## AIM
Can you render every nonblank line below as a Markdown table with a Row column numbering them in order and a Line column holding each line's text?

[EXTRACTED MATERIAL start]

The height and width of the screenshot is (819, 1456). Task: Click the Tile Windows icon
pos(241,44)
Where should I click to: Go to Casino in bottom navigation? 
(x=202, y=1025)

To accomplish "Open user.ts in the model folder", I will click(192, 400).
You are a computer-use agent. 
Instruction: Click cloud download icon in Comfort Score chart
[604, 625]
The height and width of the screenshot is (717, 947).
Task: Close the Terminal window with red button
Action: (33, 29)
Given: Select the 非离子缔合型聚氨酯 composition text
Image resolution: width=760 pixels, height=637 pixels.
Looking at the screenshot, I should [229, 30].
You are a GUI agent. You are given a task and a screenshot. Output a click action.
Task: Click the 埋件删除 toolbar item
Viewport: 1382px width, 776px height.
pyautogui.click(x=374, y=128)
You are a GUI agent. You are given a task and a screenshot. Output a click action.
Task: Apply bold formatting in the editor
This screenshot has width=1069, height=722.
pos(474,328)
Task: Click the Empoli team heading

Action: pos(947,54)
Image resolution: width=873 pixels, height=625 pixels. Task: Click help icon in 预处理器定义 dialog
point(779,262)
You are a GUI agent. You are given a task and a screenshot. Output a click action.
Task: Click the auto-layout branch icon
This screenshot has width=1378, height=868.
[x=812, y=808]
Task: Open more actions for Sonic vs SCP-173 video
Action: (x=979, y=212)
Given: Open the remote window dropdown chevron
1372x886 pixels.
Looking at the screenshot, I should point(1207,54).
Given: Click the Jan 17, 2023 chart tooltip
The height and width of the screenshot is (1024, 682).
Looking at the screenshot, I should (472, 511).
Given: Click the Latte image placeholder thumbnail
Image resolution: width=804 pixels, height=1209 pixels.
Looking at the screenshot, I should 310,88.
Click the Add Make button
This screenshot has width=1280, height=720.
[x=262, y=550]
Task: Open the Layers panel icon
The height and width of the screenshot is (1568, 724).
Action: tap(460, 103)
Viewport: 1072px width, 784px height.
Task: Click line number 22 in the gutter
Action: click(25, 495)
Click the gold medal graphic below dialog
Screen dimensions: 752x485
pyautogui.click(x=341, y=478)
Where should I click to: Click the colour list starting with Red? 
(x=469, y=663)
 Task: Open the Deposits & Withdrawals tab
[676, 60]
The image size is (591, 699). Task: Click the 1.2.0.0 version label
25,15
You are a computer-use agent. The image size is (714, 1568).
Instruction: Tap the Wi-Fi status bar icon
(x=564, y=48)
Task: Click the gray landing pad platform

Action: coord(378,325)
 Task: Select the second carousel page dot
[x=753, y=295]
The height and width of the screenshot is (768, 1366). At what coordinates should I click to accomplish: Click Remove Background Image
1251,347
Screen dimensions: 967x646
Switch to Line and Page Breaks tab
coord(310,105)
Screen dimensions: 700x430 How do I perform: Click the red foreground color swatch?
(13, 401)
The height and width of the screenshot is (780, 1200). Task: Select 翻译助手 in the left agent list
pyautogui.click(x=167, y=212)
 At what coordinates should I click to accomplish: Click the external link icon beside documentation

[EXTRACTED MATERIAL end]

## EXERCISE RESULT
| Row | Line |
|---|---|
| 1 | The height and width of the screenshot is (819, 1456). Task: Click the Tile Windows icon |
| 2 | pos(241,44) |
| 3 | Where should I click to: Go to Casino in bottom navigation?  |
| 4 | (x=202, y=1025) |
| 5 | To accomplish "Open user.ts in the model folder", I will click(192, 400). |
| 6 | You are a computer-use agent.  |
| 7 | Instruction: Click cloud download icon in Comfort Score chart |
| 8 | [604, 625] |
| 9 | The height and width of the screenshot is (717, 947). |
| 10 | Task: Close the Terminal window with red button |
| 11 | Action: (33, 29) |
| 12 | Given: Select the 非离子缔合型聚氨酯 composition text |
| 13 | Image resolution: width=760 pixels, height=637 pixels. |
| 14 | Looking at the screenshot, I should [229, 30]. |
| 15 | You are a GUI agent. You are given a task and a screenshot. Output a click action. |
| 16 | Task: Click the 埋件删除 toolbar item |
| 17 | Viewport: 1382px width, 776px height. |
| 18 | pyautogui.click(x=374, y=128) |
| 19 | You are a GUI agent. You are given a task and a screenshot. Output a click action. |
| 20 | Task: Apply bold formatting in the editor |
| 21 | This screenshot has width=1069, height=722. |
| 22 | pos(474,328) |
| 23 | Task: Click the Empoli team heading |
| 24 | Action: pos(947,54) |
| 25 | Image resolution: width=873 pixels, height=625 pixels. Task: Click help icon in 预处理器定义 dialog |
| 26 | point(779,262) |
| 27 | You are a GUI agent. You are given a task and a screenshot. Output a click action. |
| 28 | Task: Click the auto-layout branch icon |
| 29 | This screenshot has width=1378, height=868. |
| 30 | [x=812, y=808] |
| 31 | Task: Open more actions for Sonic vs SCP-173 video |
| 32 | Action: (x=979, y=212) |
| 33 | Given: Open the remote window dropdown chevron |
| 34 | 1372x886 pixels. |
| 35 | Looking at the screenshot, I should point(1207,54). |
| 36 | Given: Click the Jan 17, 2023 chart tooltip |
| 37 | The height and width of the screenshot is (1024, 682). |
| 38 | Looking at the screenshot, I should (472, 511). |
| 39 | Given: Click the Latte image placeholder thumbnail |
| 40 | Image resolution: width=804 pixels, height=1209 pixels. |
| 41 | Looking at the screenshot, I should 310,88. |
| 42 | Click the Add Make button |
| 43 | This screenshot has width=1280, height=720. |
| 44 | [x=262, y=550] |
| 45 | Task: Open the Layers panel icon |
| 46 | The height and width of the screenshot is (1568, 724). |
| 47 | Action: tap(460, 103) |
| 48 | Viewport: 1072px width, 784px height. |
| 49 | Task: Click line number 22 in the gutter |
| 50 | Action: click(25, 495) |
| 51 | Click the gold medal graphic below dialog |
| 52 | Screen dimensions: 752x485 |
| 53 | pyautogui.click(x=341, y=478) |
| 54 | Where should I click to: Click the colour list starting with Red?  |
| 55 | (x=469, y=663) |
| 56 |  Task: Open the Deposits & Withdrawals tab |
| 57 | [676, 60] |
| 58 | The image size is (591, 699). Task: Click the 1.2.0.0 version label |
| 59 | 25,15 |
| 60 | You are a computer-use agent. The image size is (714, 1568). |
| 61 | Instruction: Tap the Wi-Fi status bar icon |
| 62 | (x=564, y=48) |
| 63 | Task: Click the gray landing pad platform |
| 64 | Action: coord(378,325) |
| 65 |  Task: Select the second carousel page dot |
| 66 | [x=753, y=295] |
| 67 | The height and width of the screenshot is (768, 1366). At what coordinates should I click to accomplish: Click Remove Background Image |
| 68 | 1251,347 |
| 69 | Screen dimensions: 967x646 |
| 70 | Switch to Line and Page Breaks tab |
| 71 | coord(310,105) |
| 72 | Screen dimensions: 700x430 How do I perform: Click the red foreground color swatch? |
| 73 | (13, 401) |
| 74 | The height and width of the screenshot is (780, 1200). Task: Select 翻译助手 in the left agent list |
| 75 | pyautogui.click(x=167, y=212) |
| 76 |  At what coordinates should I click to accomplish: Click the external link icon beside documentation |